肝内注射:直接注入肝脏,缩短成瘤周期,但手术技术要求高。
三、移植瘤监测与传代
生长监测
定期观察:每日检查小鼠健康状态,记录肿瘤出现时间。
体积测量:肿瘤生长至5mm×5mm时,用游标卡尺测量长径(L)和短径(W),按公式
V=21×L×W2 计算体积。
成瘤标准:体表瘤生长至800-1000mm³时处死小鼠,取瘤组织标记为F1代;无可见成瘤动物观察4-6个月,未成瘤视为失败。
传代培养
F1代处理:取F1代肿瘤组织,重复上述移植步骤,构建F2代,依此类推。
样本保存:每代移植瘤均需冻存部分组织(液氮或-80℃),保留基因组DNA、RNA和蛋白样本,以备后续分析。

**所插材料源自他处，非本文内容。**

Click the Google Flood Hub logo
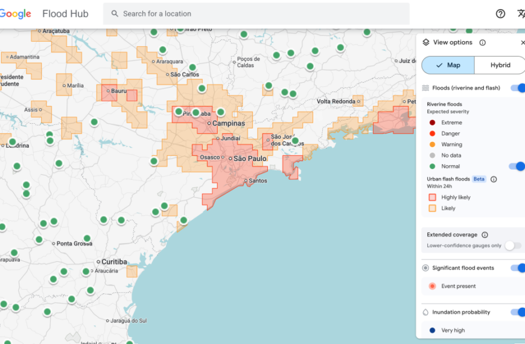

质量控制:通过病理学分析、基因表达检测等验证传代瘤与原发肿瘤的一致性。
四、关键影响因素与优化策略
成瘤率提升
组织大小:适中体积(20-30mm³)平衡细胞数量与营养供应,避免过大导致中心坏死。
移植部位:肾包膜下因血供丰富,成瘤率显著高于皮下。
小鼠品系:NSG小鼠因免疫缺陷更彻底,成瘤率优于NOD/SCID小鼠。
操作规范
无菌环境:所有操作在SPF动物房超净台内完成,防止感染导致小鼠死亡。
麻醉与镇痛:原位移植需严格麻醉小鼠,术后注射镇痛剂减少应激。
快速处理:样本离体后尽快处理,避免细胞活性下降。
五、应用与局限性
应用:PDX模型广泛用于药物筛选(临床相关性达87%-90%)、个性化治疗预测及肿瘤机制研究。
局限性:构建周期长(4-6个月)、成本高,且部分癌种(如皮肤T细胞淋巴瘤)早期阶段难以成瘤。